For one thing, he had no nerves to overload with pain, nor sturdy bones to hold his posture, and thus could bend easily with her blows. For another, he'd fought humans far more often than most humans (even OWCA agents) had encountered a left sock such as him.

Wrapping himself across her eyes, he spoke in her ear while she tried to claw him off. "It is what must be done. You cannot defeat me."

The more Heinz discovered of the wiring of the device, the more worried he grew. Sure, it had been designed as a vampire clothes dryer destroyer, but _inelegant_ technique deep in the circuitry had led to wires getting crossed, rigging it to explode if anyone so much as sneezed the wrong way. And not a small explosion, either.

Fortunately, he'd had much experience with explosions. Reaching into his pocket for the set of tools he carried with him at all times, tools he'd learned were vital to his success on many a previous occasion, he set to work. If anyone could fix Lord Sockington's device, it was him.

Candace, finally grasping Lord Sockington's hem, wrenched him away and slammed him to the floor, pinning him in place with one knee. "What will it take to get you to stop?"

"I will never stop,against" Lord Sockington hissed, "not while there are yet vampires left in existence."

"Wrong answer."

Heinz, meanwhile, had nearly finished his adjustments, drastically limiting the range of both the effect and the blast radius. There was something about first-time inators, he'd come to realise over the course of his work with OWCA. They always lacked for _something_. Proper workmanship, usually, the kind that came from experience, another thing these beginners sorely lacked. Not that that was any excuse for nearly blowing the entire Tri-State Area sky-high.
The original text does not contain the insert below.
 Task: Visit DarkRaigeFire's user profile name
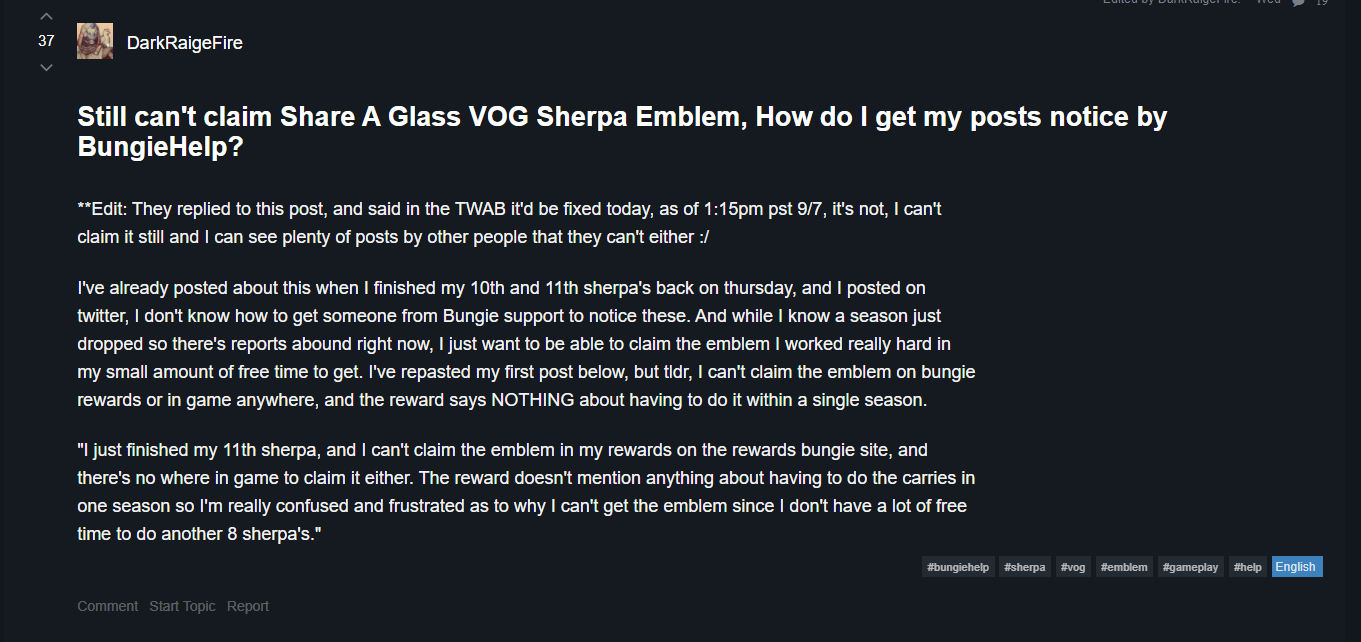pos(185,42)
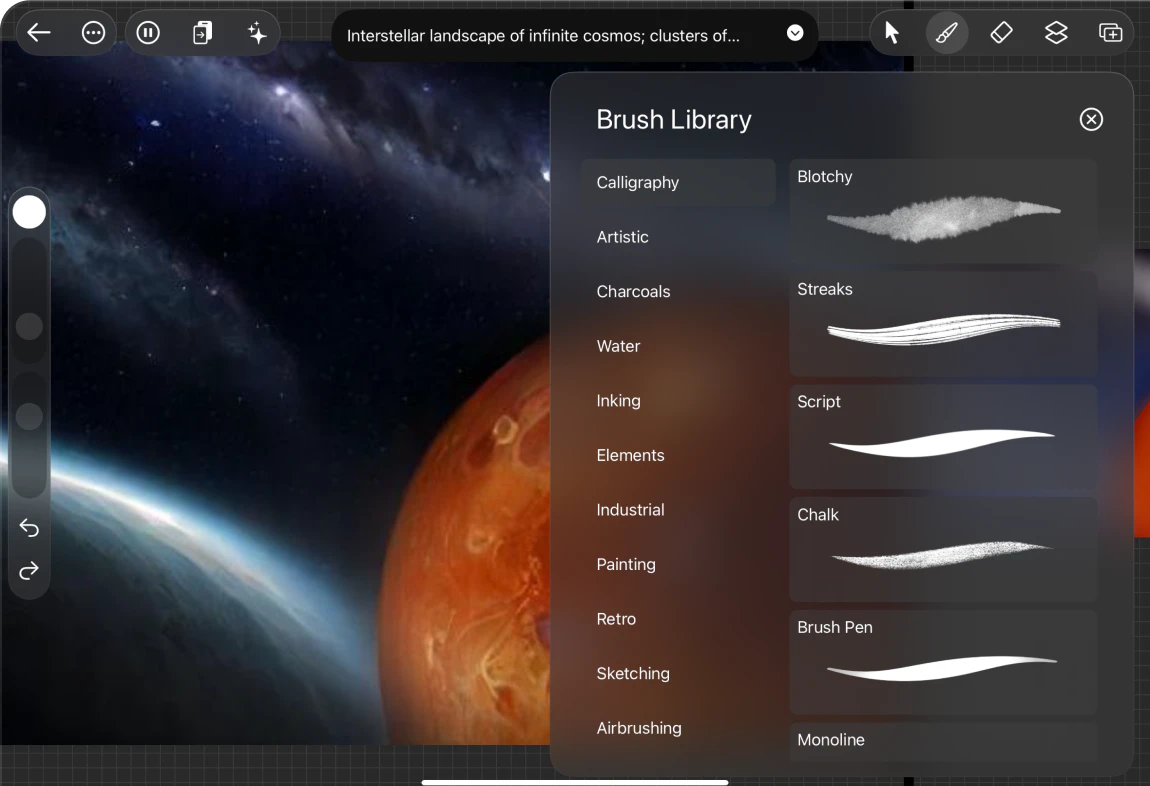Add a new canvas with the plus icon
This screenshot has height=786, width=1150.
[x=1110, y=32]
_He_ for one had never been that much of a threat to the safety of passers-by. Or to his nemesis, for that matter. In fact, he'd always made sure Perry was able to stop him, one way or another. That was what nemeses _did_. And it was _this_ that drove him so strongly to fix Lord Sockington's device.

That, and its targeting of washing machines instead.

Also thinking of Perry was Candace. The way he'd put his all into every fight, taking down even the toughest and slipperiest opponents. She wished, with all her heart, that he'd survived long enough to teach her everything he knew.

Alas, he hadn't. Their job was a dangerous one, claiming the lives of many an agent over the years, of which Perry had merely been the latest.

It would be through Heinz's efforts that the two of them wouldn't join that list today.

Slipping through Candace's grasp despite her efforts once again, Lord Sockington raced to his device. The fire button stood out against the rest of it, bright red against the grey or rusting metal, calibrated to work at the slightest touch so even he could use it.

Heinz hadn't repaired the device to the point of disconnecting the self-destruct sequence from the firing mechanism, so it thus blew up in a puff of smoke, leaving everything around it covered in a fine layer of soot. In the next house over, the one clothes dryer within range also disappeared that same instant.

Luckily for Lord Sockington, this was the one vampire clothes dryer that had stalked him throughout his life. _Un_ luckily, the initial state of his device required he be arrested for his crimes regardless.

* * *

As OWCA's elite taskforce carried Lord Sockington away, in a convenient nearby laundry bag, Candace leaned against the door frame. "I've seen enough socks to last me a _lifetime_ ," she groaned, running a hand over her face. "And... thanks. I don't know what you did back there, but I'm _pretty_ sure you just saved my life."

"You were the one keeping him distracted while I fixed his inator, I should be thanking _you_." Sliding the last of his tools back into place, Heinz stood, joining her. "So... thanks. You did great in there. I can see why Perry the Platypus was always so proud of you. He- All I had to do was mention you, or your, ah, brothers? And his whole face would light up. Then I'd get so _guilty_ about keeping him from you, and-"

"He cares about you too," she interrupted gently, then realised her words and grimaced. "Cared. I keep forgetting he's... you know..."

"Gone?" Heinz finished, a frown tugging at his lips at the reminder. "I mean, no one lives _forever_ , but it really felt like _he_ could have, huh? Felt like he'd always been there, always _would_ be, like a constant, and I- He was easy to _rely_ on, is what I'm trying to say."

Candace looked down and said, almost to herself, "I guess that's why Major Monogram wanted to-"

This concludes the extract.